I was trying to concentrate. The first hour was fine. Just fine.

The second hour of the meeting, things were starting to twitch. I didn’t know whether to stand up, sit down, go side-ways, bend back…… WTF is going on?

The only respite was sitting in my seat, and putting my feet up on the table. I realise now that I didn’t ACTUALLY explain to anyone in the room, why on earth I had my feet up on the table…. on the other hand, no-one questioned it. Is that because I am the boss, or, did I actually verbalise that I was having a body seizure after last night’s yoga? Please help, Helga. Did I explain? I can’t remember!!!!

Did everyone just accept that I was doing something that I have NEVER, EVER done and just get on with the meeting. Yes!

My whole body was saying:

“There’s something going on here.”

“That’s weird.”

“Oh.”

“Oh, crap. What’s happening.”

“Stand up. Now.” [has an aimless wander around the training room and bags a bottle of water.
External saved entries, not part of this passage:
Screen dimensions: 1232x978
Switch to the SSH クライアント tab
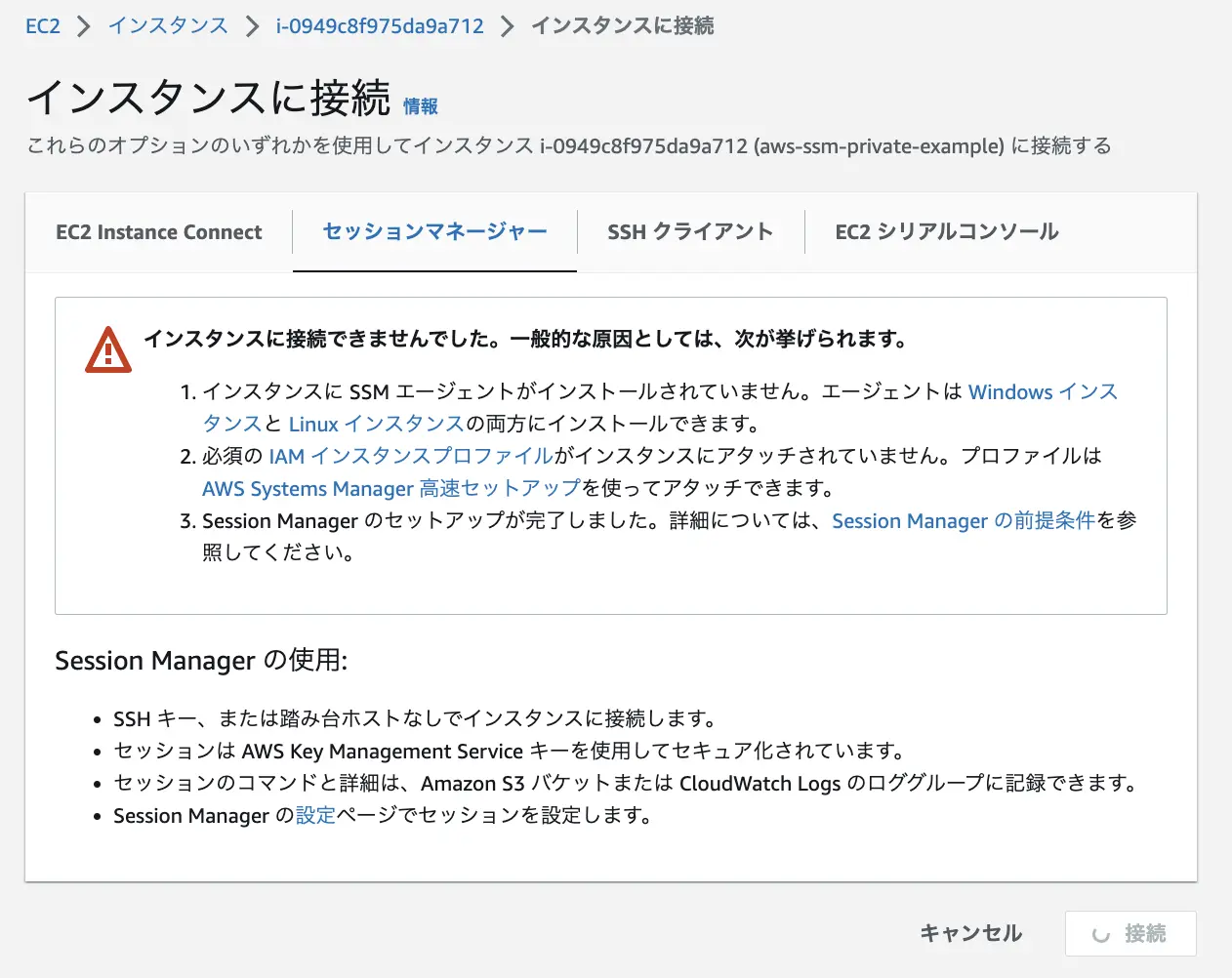690,232
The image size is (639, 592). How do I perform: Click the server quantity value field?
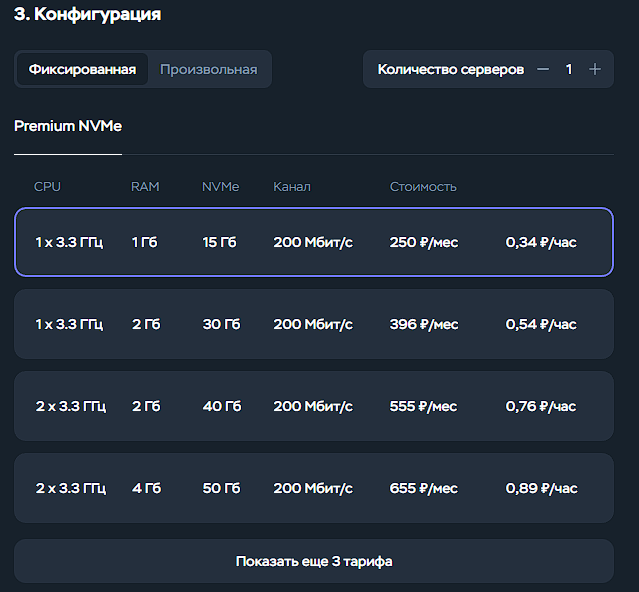coord(569,69)
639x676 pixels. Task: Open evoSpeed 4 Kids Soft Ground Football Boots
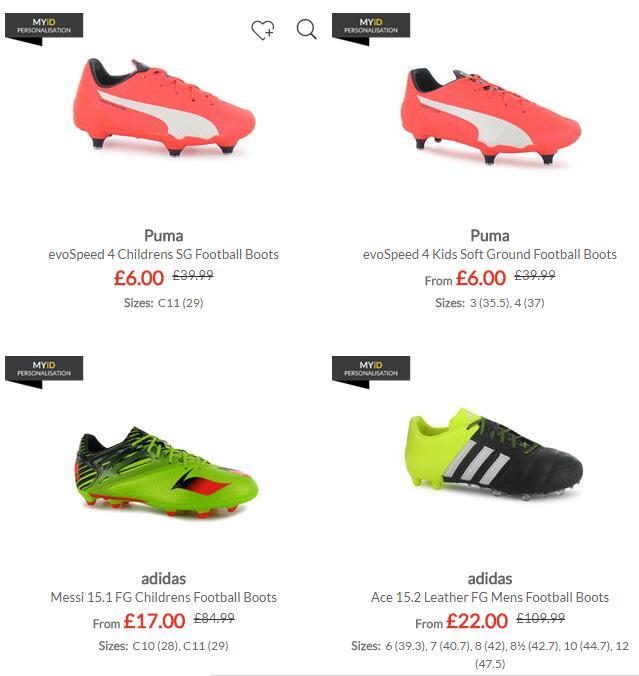(490, 254)
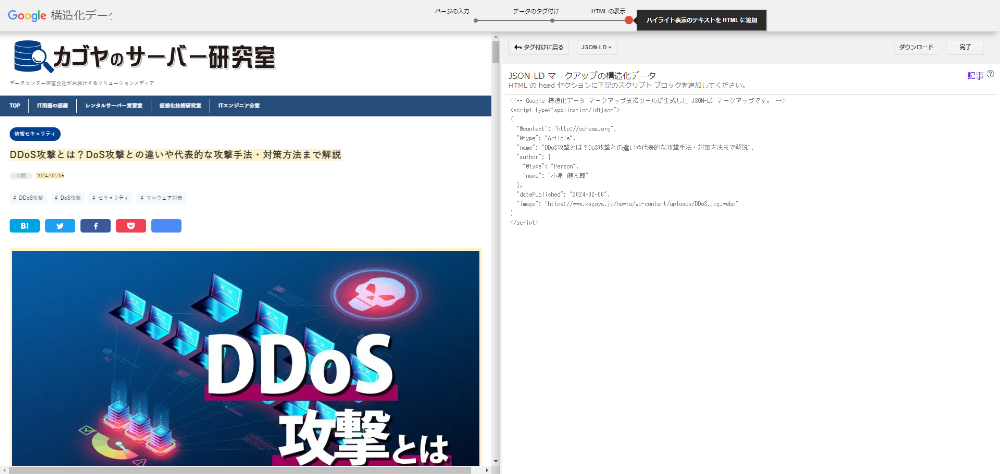Click the '情報セキュリティ' category badge
Screen dimensions: 1000x474
36,134
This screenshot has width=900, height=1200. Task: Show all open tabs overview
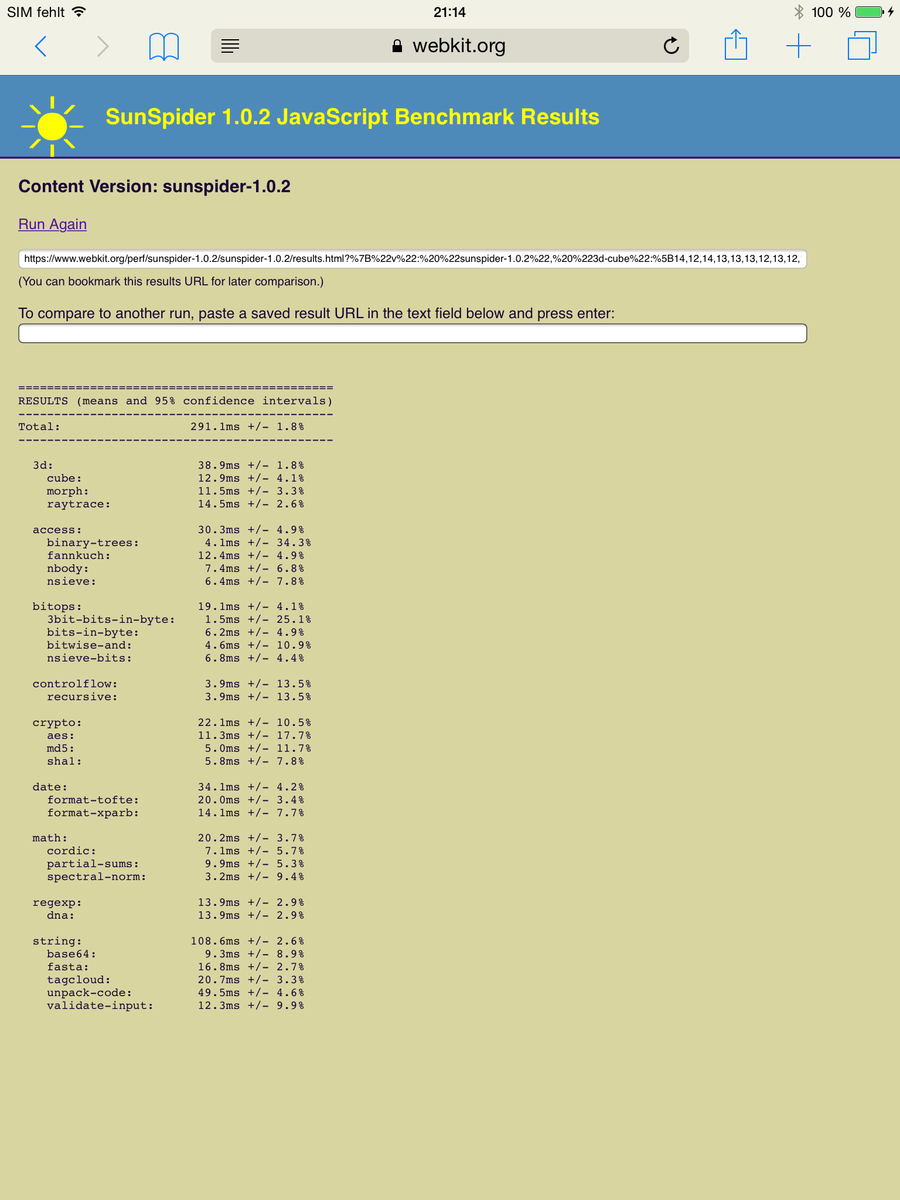pos(861,46)
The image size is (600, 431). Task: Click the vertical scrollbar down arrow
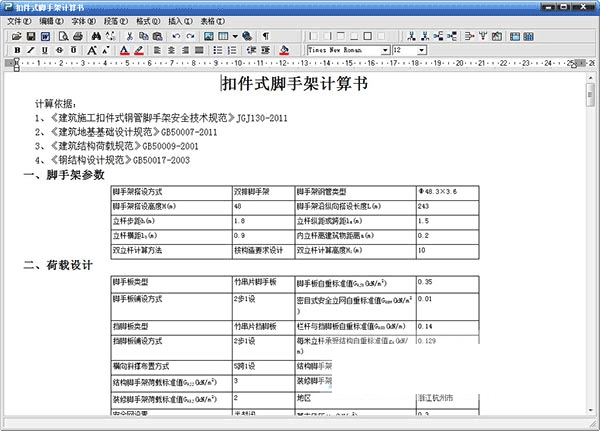pos(592,411)
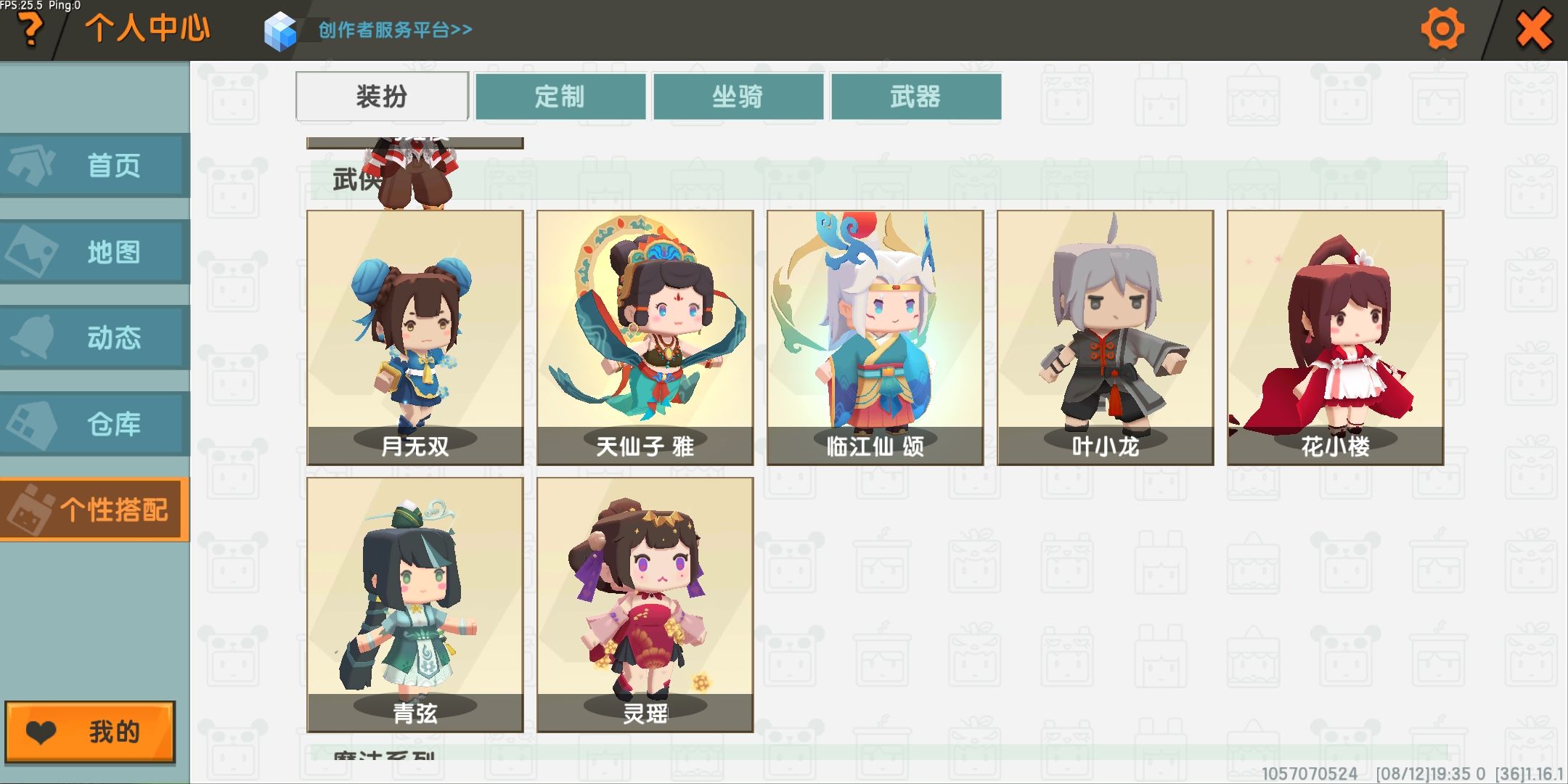The height and width of the screenshot is (784, 1568).
Task: Choose the 月无双 skin card
Action: [415, 338]
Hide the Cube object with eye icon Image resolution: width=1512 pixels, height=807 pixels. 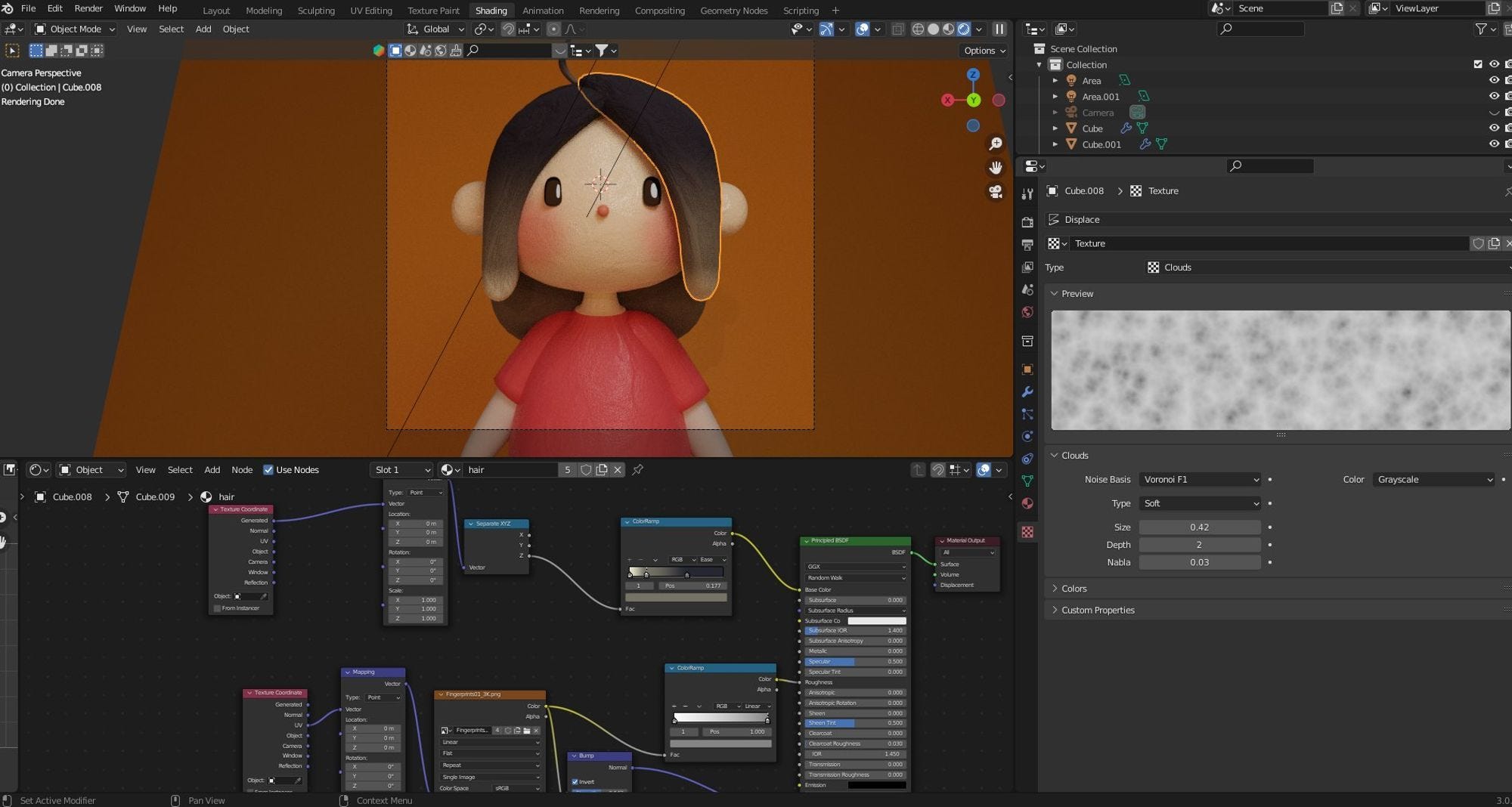pyautogui.click(x=1493, y=128)
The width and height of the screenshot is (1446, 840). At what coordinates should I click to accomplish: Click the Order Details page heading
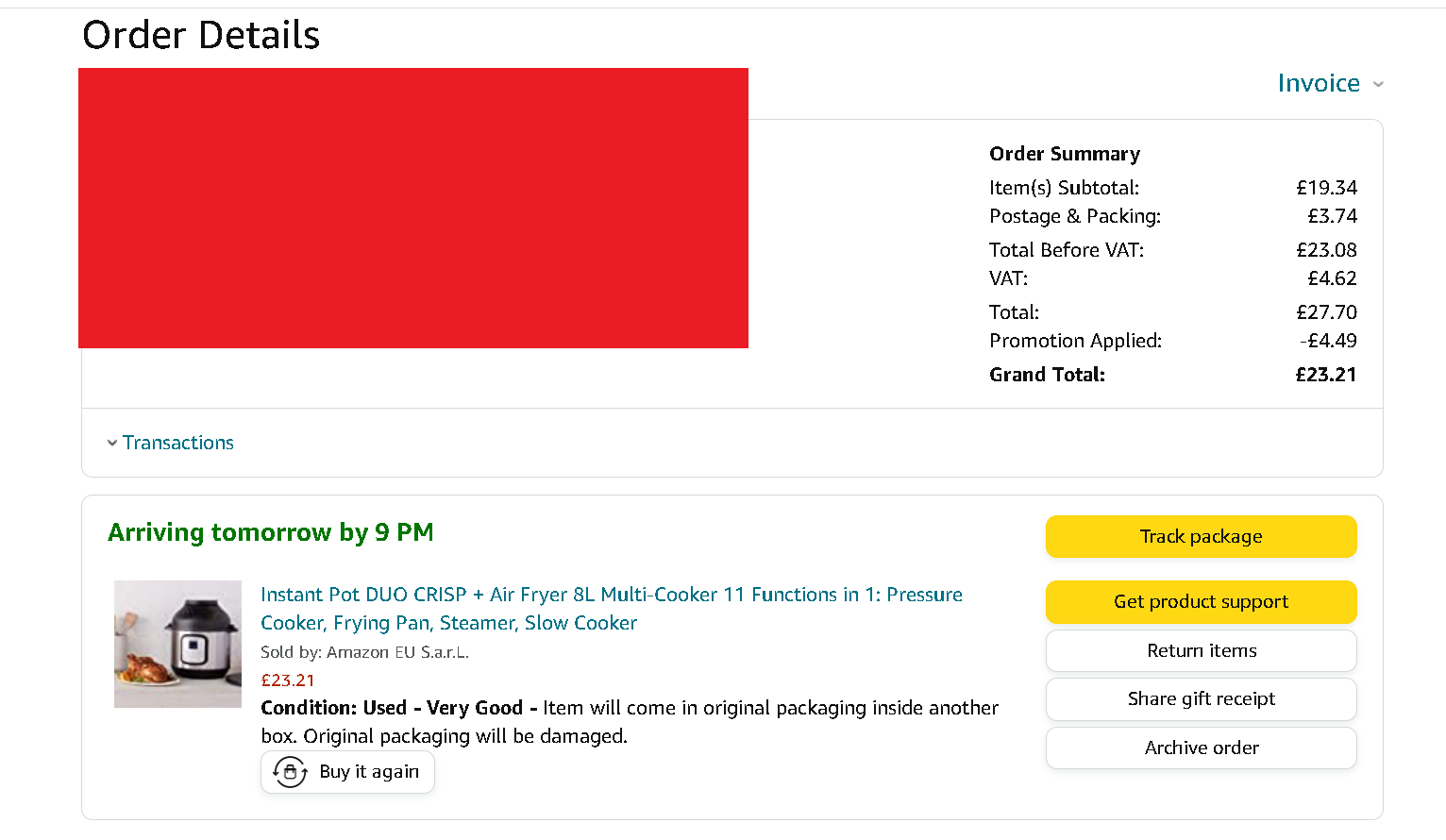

My mouth is like Ghandi’s Flip Flop]

“OK. That’s good. Maybe.”

“That’s not working.”

HOLY CRAP. WHAT’S HAPPENING TO ME?

That’s when putting my feet up, was the only thing left to do. It was superb. I realise now, that I didn’t care what the expressions were on the faces of my fellow business partner and our top managers. It was, for me the right thing to do.

My back, feet, knees, hips, wrists, neck, shoulders, ribs, the whole lot is aching. I want to cry. Everything is twitching.

Wednesday.

Forward folds are a distant memory.

A sun salute at 9:30 was brilliant.

Cat cow, involved a squeal and an ouch-ya-fucker.

I have twitching bits, that haven’t twitched, ever. Sauvignon Blanc is helping, slightly.

So, I reckon that a wee sun salute, a bit of cat cow, some rag dolls, forward folds and remembering to ….. breathe…… is the way forward. Also, the relaxation at the end is the best. What’s boiling around your heed when you start the practice is gone by the time you’re giving yourselves bear slaps (my description), taking off a below-knee-length jumper or taking the pose ‘learning to dive off the side of the pool’, it’s all great. Cheers Penny. Although, now, 48 (forty eight) hours later, I’m still hurting. You can go off some people.